De fait, bien que l’exemple du cartel Phoebus – des entreprises qui ont sciemment, entre les deux guerres, limité la durée de vie d’ampoules pour maintenir leurs prix élevés sans crainte de concurrence – se retrouve souvent cité comme exemple de cette pratique, aucune condamnation n’a encore été prononcée en France contre des industriels reconnus coupables d’obsolescence programmée.

« Cette notion est plus fantasmée que concrète »

Deux plaintes ont été déposées ces dernières années par l’association Halte à l’obsolescence programmée (HOP) : la première contre différents fabricants d’imprimante, auxquels il était (notamment) reproché de bloquer les impressions lorsque les cartouches d’encre sont censées être vides alors qu’elles ne le sont pas totalement –, la seconde contre Apple, accusé d’avoir délibérément ralenti le fonctionnement d’anciens modèles d’iPhone pour pousser à l’achat des derniers sortis.

Si Apple a bien reconnu ralentir certains anciens modèles d’iPhone, ce procédé visait un autre but selon les explications de l’entreprise, rappelées par Alexandre Delaigue, professeur d’économie à l’université de Lille : « L’exemple des batteries d’iPhone n’est pas très favorable à l’argumentaire d’une obsolescence programmée. Certes, Apple a manqué de transparence et de communication, mais ce ralentissement visait à prolonger la durée de vie des smartphones [en préservant la batterie], afin d’éviter qu’ils ne fonctionnent plus. Sans compter qu’une politique de remplacement à coût réduit des batteries a été mise en place. Au bout du compte, c’est donc même l’inverse de l’obsolescence programmée. »

« L’idée que les constructeurs vendraient volontairement des produits difficilement réparables a beau être séduisante de prime abord, elle est absurde : si vous achetez un lave-vaisselle et qu’il tombe en panne au bout de deux ans, vous n’allez pas racheter un produit de la même marque », poursuit-il, « La réalité est plus simple : les entreprises construisent de nombreux produits de qualité variable, qui répondent aux différents besoins des consommateurs. Si vous voulez un lave-vaisselle indestructible, il faut vous tourner vers une marque allemande comme Miele et débourser plus de 1.000 euros. Mais dans le même magasin, vous trouverez aussi des lave-vaisselle à 200 euros, qui n’ont pas la même durabilité et ne répondent pas aux mêmes contraintes de fabrication. »
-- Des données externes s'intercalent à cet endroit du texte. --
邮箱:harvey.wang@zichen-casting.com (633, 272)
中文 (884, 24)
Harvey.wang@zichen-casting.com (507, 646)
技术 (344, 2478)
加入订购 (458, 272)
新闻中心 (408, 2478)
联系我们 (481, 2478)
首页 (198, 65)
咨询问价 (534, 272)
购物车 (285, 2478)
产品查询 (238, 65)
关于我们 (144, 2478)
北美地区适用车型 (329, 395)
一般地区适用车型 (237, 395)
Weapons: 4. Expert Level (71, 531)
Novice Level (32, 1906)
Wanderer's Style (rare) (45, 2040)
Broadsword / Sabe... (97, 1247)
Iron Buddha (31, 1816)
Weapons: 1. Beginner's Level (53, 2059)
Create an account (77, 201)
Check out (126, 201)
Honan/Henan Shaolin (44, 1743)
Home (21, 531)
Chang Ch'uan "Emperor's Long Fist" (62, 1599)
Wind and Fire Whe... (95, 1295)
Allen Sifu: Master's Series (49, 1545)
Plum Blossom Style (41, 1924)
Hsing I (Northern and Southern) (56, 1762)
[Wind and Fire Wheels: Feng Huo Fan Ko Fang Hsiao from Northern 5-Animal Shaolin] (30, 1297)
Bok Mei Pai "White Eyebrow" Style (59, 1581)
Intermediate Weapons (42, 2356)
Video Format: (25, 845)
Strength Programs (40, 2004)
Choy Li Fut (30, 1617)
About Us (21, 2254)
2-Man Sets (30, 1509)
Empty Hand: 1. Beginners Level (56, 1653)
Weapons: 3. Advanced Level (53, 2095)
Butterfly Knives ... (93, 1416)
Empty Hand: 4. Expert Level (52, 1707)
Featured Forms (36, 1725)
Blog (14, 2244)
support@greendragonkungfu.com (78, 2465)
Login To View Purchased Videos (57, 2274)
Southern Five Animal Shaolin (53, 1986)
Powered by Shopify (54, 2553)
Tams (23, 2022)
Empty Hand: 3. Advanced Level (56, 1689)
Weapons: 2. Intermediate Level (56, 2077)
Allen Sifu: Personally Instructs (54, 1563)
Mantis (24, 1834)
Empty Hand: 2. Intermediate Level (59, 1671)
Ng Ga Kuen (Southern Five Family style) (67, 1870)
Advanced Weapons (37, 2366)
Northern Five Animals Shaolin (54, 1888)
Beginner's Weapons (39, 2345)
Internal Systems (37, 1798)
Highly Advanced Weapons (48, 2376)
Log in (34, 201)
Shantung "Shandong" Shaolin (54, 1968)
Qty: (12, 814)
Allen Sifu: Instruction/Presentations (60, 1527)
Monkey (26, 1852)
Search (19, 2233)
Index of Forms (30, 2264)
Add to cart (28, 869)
Le paradoxe des consommateurs

Le cas Apple, régulièrement cité en exemple d’obsolescence programmée, a en tout cas marqué l’opinion. Et notamment certains sénateurs, qui « ont souhaité enrichir le projet de loi » en obligeant les constructeurs de smartphones à proposer « des mises à jour correctives » du système d’exploitation jusqu’à dix ans après la commercialisation d’un modèle, comme le souligne le ministère de la Transition écologique à 20 Minutes.

De son côté, outre ses plaintes, l’association HOP préconise certaines mesures jugées utiles contre l’obsolescence, comme l’instauration « d’un compteur d’usages, qui permettrait de savoir combien de cycles a fait une machine à laver, pour permettre de mieux l’entretenir, ou encore la mise en place d'un fonds de réparation pour les rendre moins cher », selon sa co-fondatrice et présidente, Laëtitia Vasseur. Autre idée : l’augmentation de la durée minimum de garantie (actuellement de deux ans) : « On aimerait que les produits soient garantis plus longtemps et en fonction de leur nature : un ordinateur à 2.000 euros devrait être garanti plus longtemps qu’un ordinateur à 300 euros. »

Les suspicions autour de l’obsolescence programmée ne sont en revanche pas près de s’atténuer, comme le note Dominique Roux : « L’exemple du cartel pour les ampoules est avéré et il a créé une suspicion logique. Mais ce n’est pas parce qu’il y a eu un cas qu’il faut en tirer une règle générale du " tous pourris ". » Elle pointe par ailleurs le fait que les consommateurs eux-mêmes participent à cette obsolescence. « Cela provient d’une envie de nouveauté, de ne pas se réfréner dans ses achats. Même si le marketing joue beaucoup là-dedans, ce phénomène d’obsolescence est loin d’être la seule faute des autres, contrairement à ce qu’on entend souvent. »

« Il ne faut pas se laisser distraire d’un vrai problème dans l’industrie, comme celui des malfaçons – un modèle de télévision défectueuse qui explose, par exemple –, que les fabricants tentent de camoufler, ou encore d’authentiques tentatives de duperie du public, comme avec Volkswagen et les moteurs diesel », conclut pour sa part Alexandre Delaigue.